Copy out the lines word for word, starting with the line that contains "How do I perform: Open" and going on through the line that contains "point(544,444)", both included. Leave the pictures out of your copy.
** BEGIN Recorded information **
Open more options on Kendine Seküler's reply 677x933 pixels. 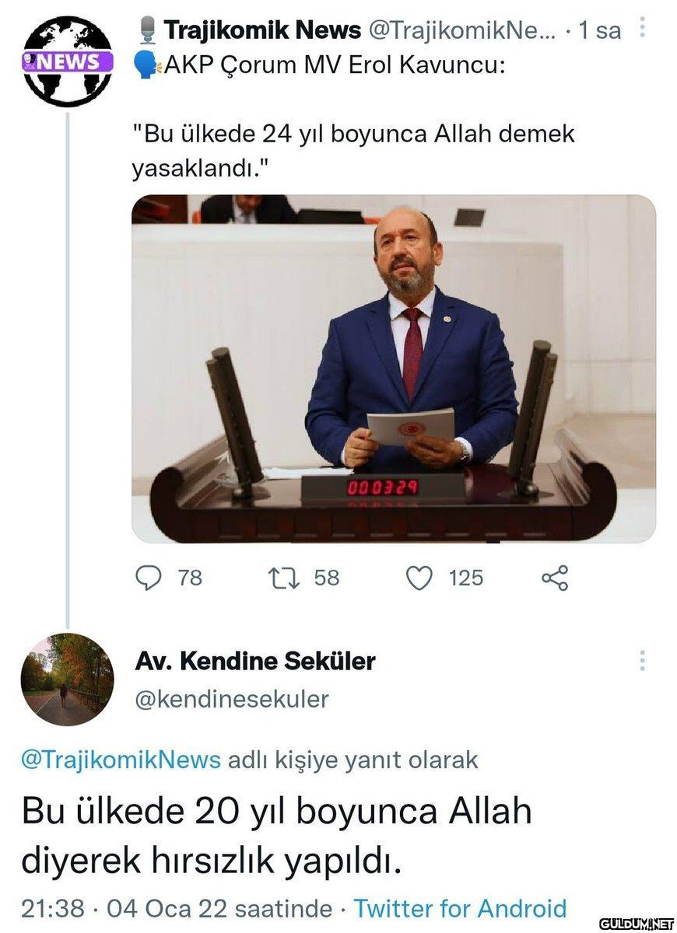[x=642, y=661]
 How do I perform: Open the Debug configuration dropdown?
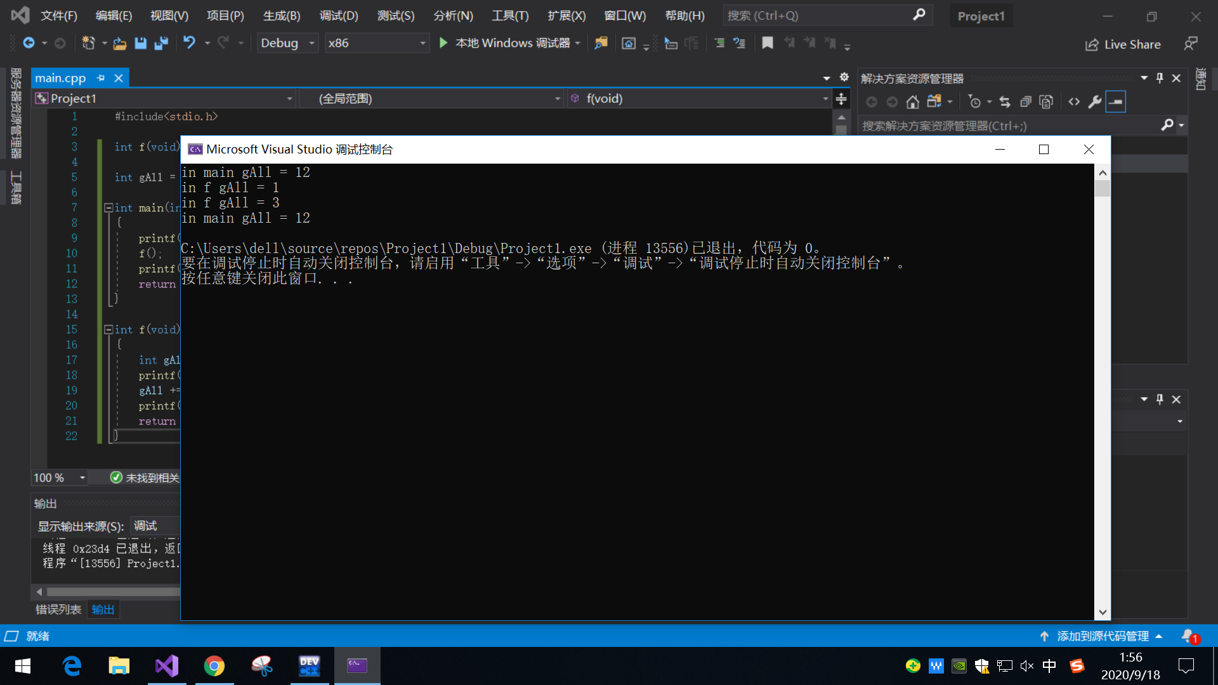click(x=311, y=43)
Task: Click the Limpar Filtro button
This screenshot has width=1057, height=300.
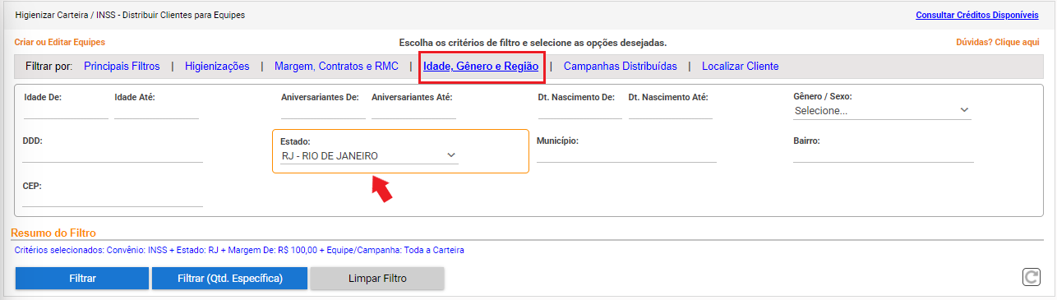Action: pos(377,279)
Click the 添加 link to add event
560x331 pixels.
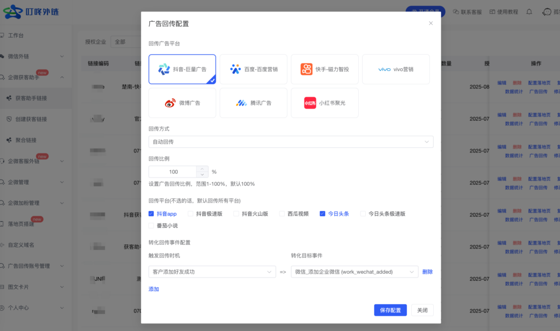coord(154,289)
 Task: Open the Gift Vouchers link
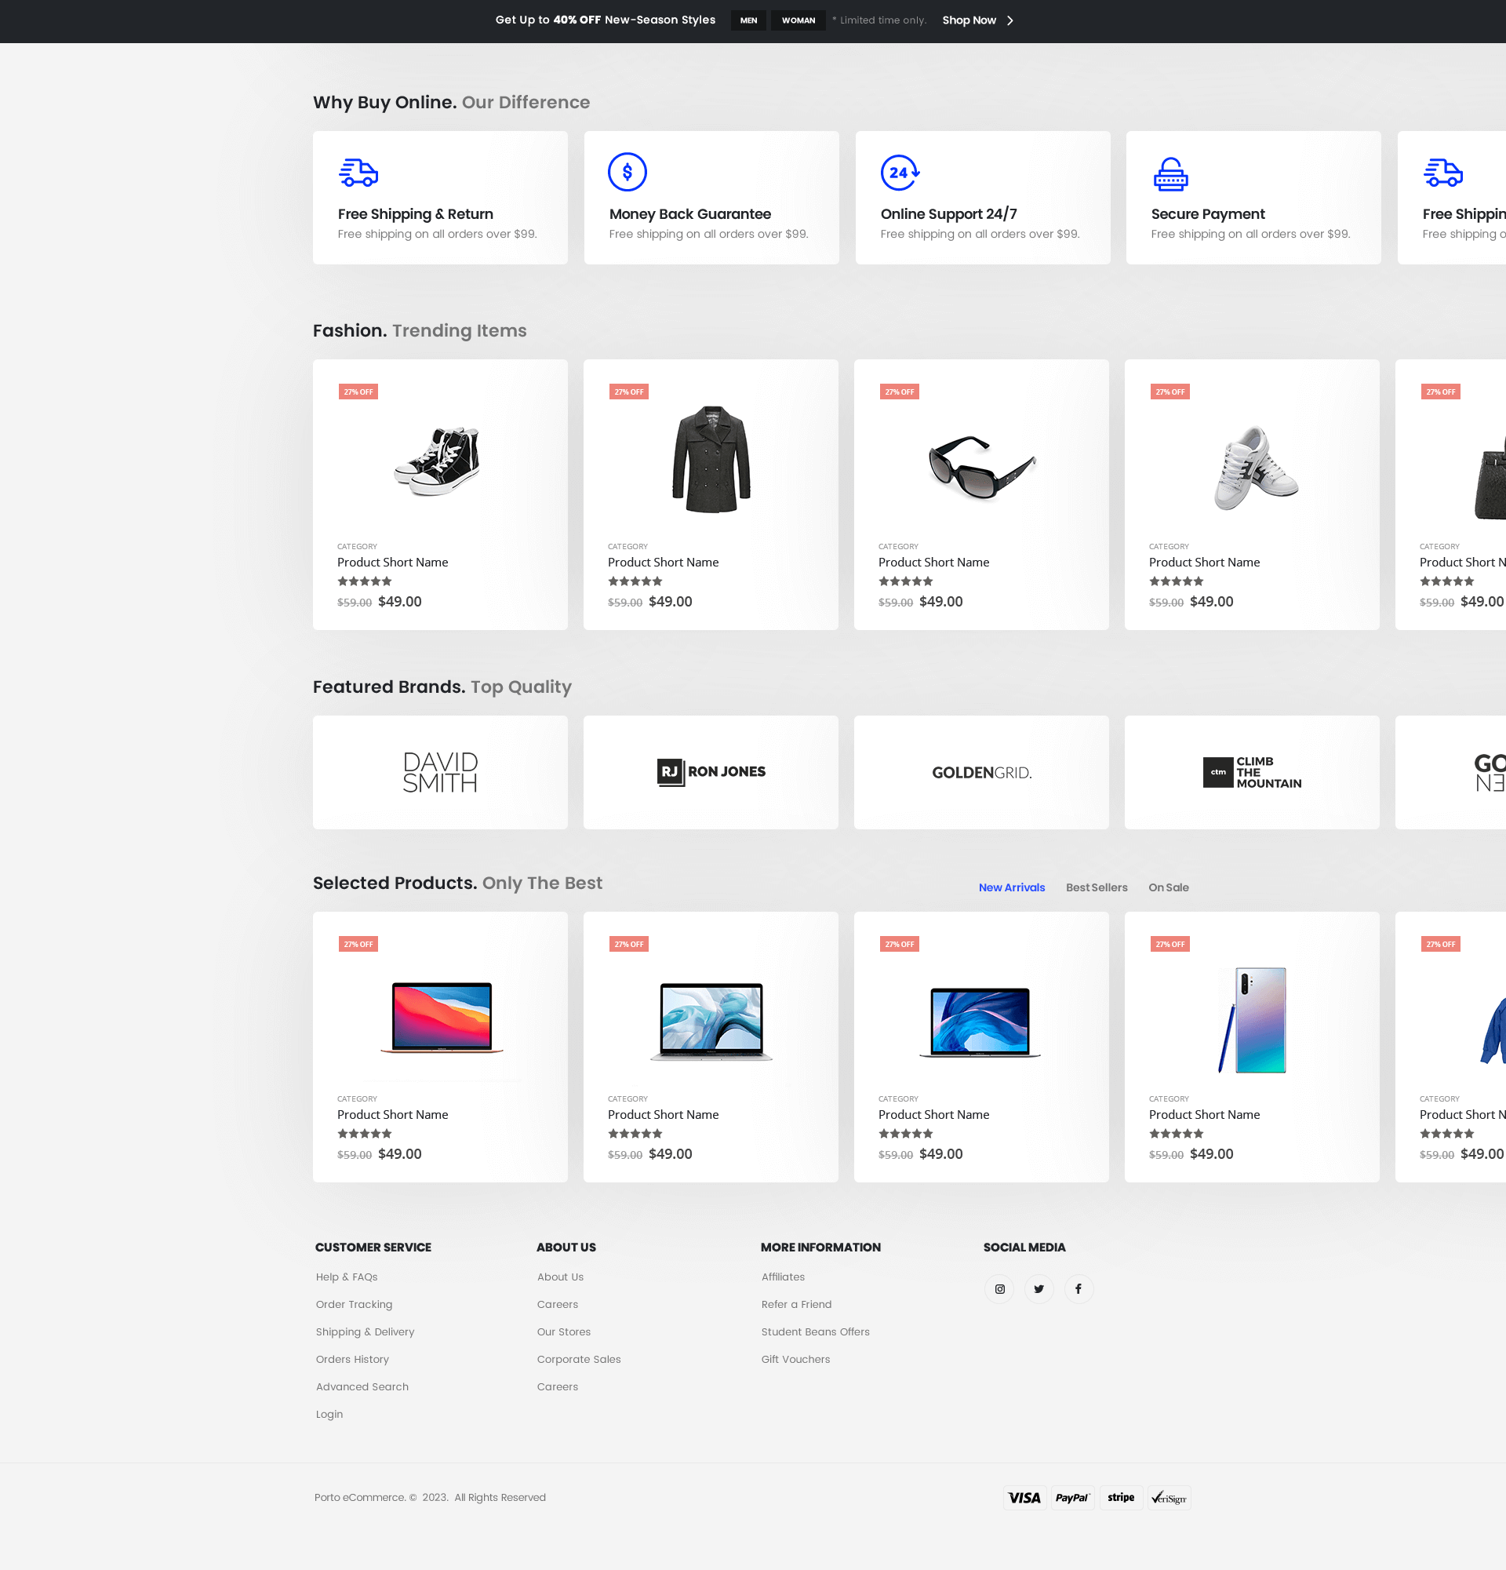[795, 1359]

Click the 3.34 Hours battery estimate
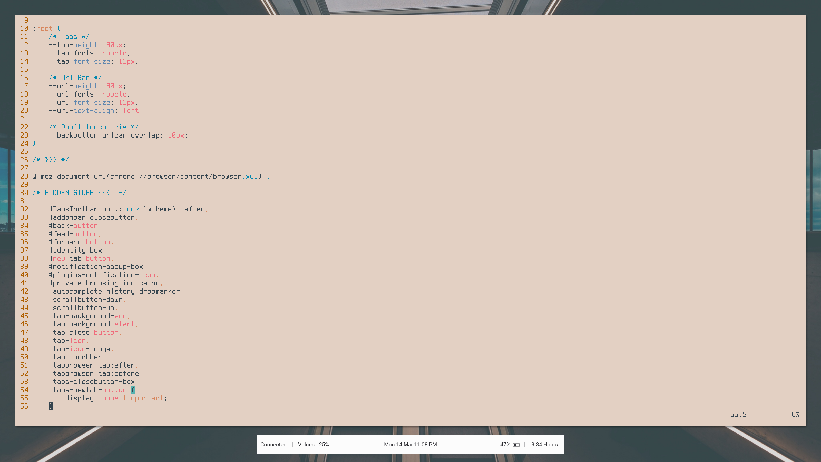point(544,444)
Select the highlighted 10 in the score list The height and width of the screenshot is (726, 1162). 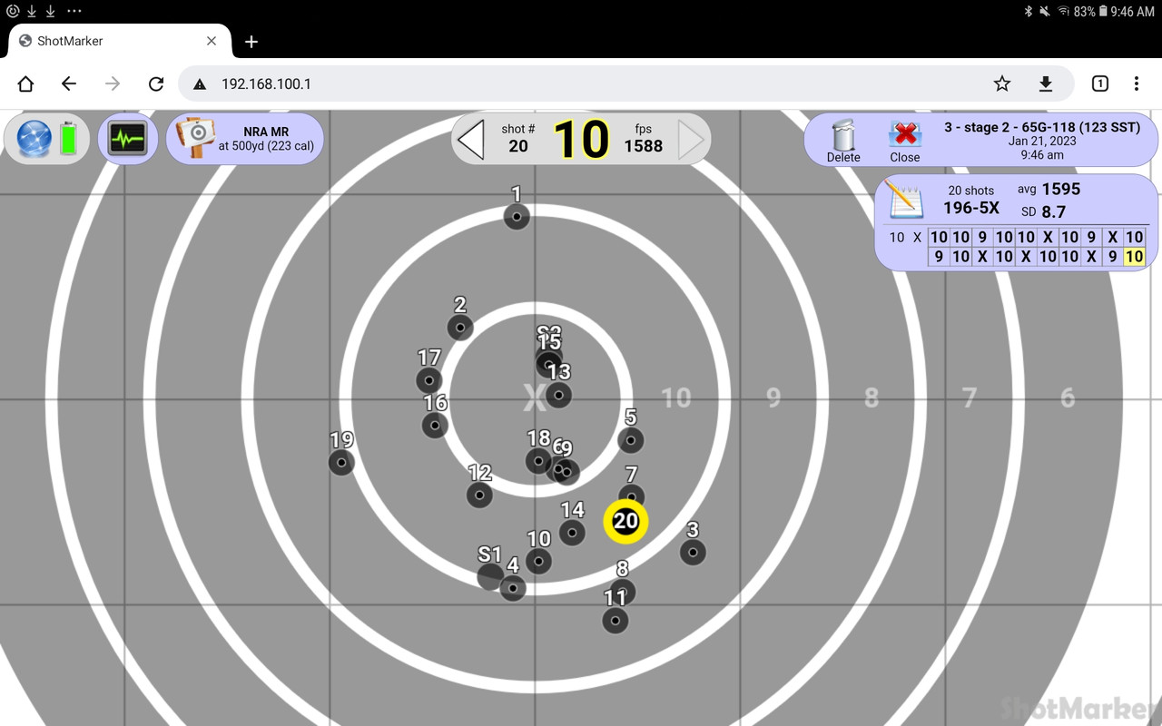click(x=1133, y=257)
** END Recorded information **
* Response to the exercise:
 How do I perform: Open the Debug configuration dropdown?
click(x=311, y=43)
Task: Click the Limpar Filtro button
This screenshot has width=1057, height=300.
Action: pos(377,279)
Click the 添加 link to add event
560x331 pixels.
coord(154,289)
 Task: Open the Gift Vouchers link
[795, 1359]

Click the 3.34 Hours battery estimate
point(544,444)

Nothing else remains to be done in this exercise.